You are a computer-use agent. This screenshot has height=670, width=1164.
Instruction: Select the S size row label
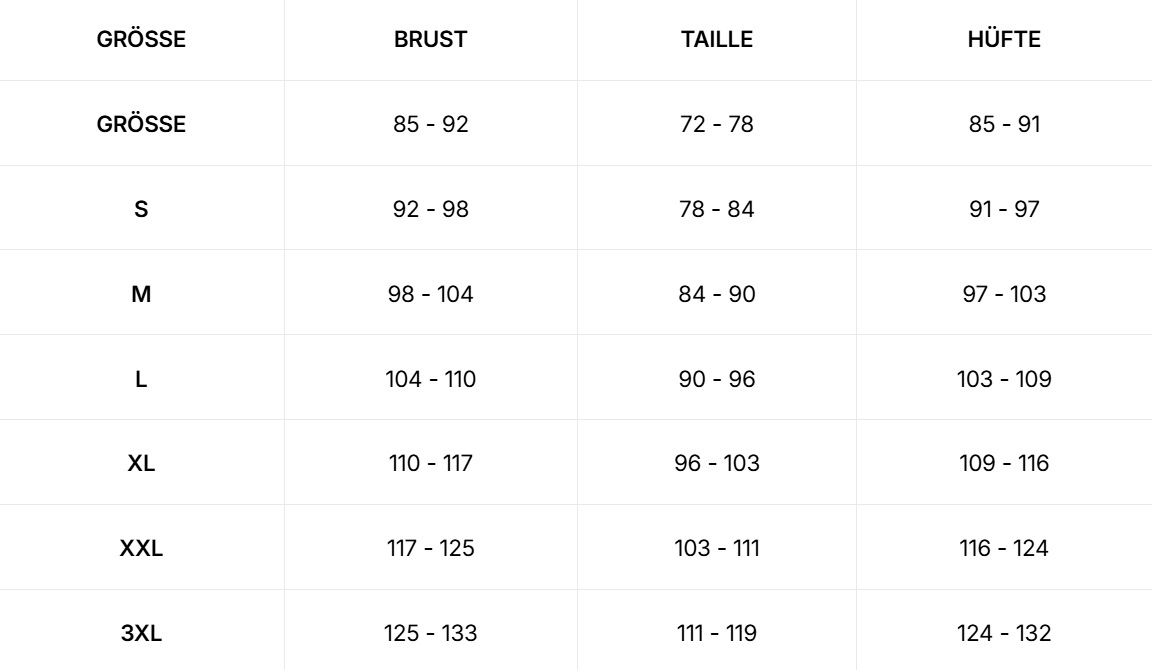(x=141, y=210)
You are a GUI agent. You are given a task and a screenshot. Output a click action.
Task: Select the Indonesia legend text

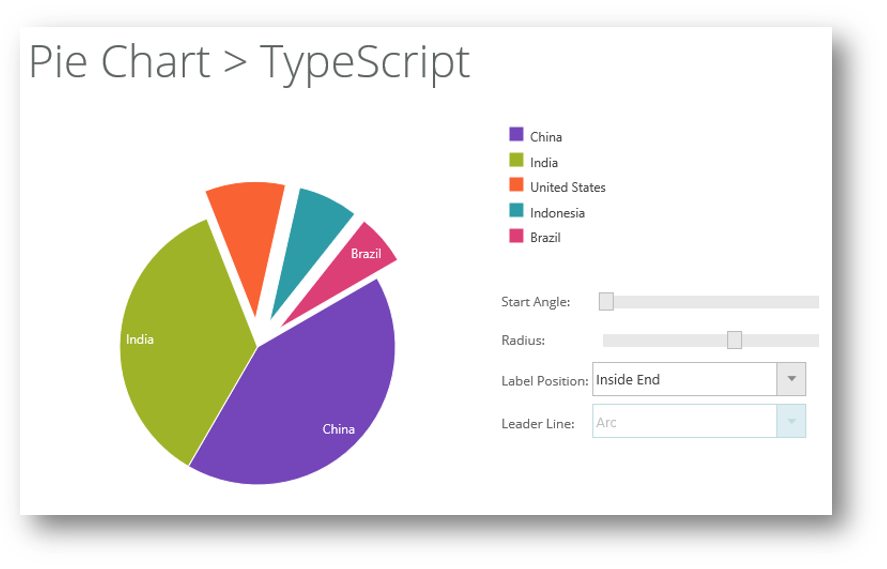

Goal of the exercise
Give again, word for word, the lines above from the one with "Instruction: Select the S size row label" through the final line of the data, both ends included. Do not copy any picture.

Written solution
Instruction: Select the S size row label
(x=141, y=210)
You are a GUI agent. You are given a task and a screenshot. Output a click action.
Task: Select the Indonesia legend text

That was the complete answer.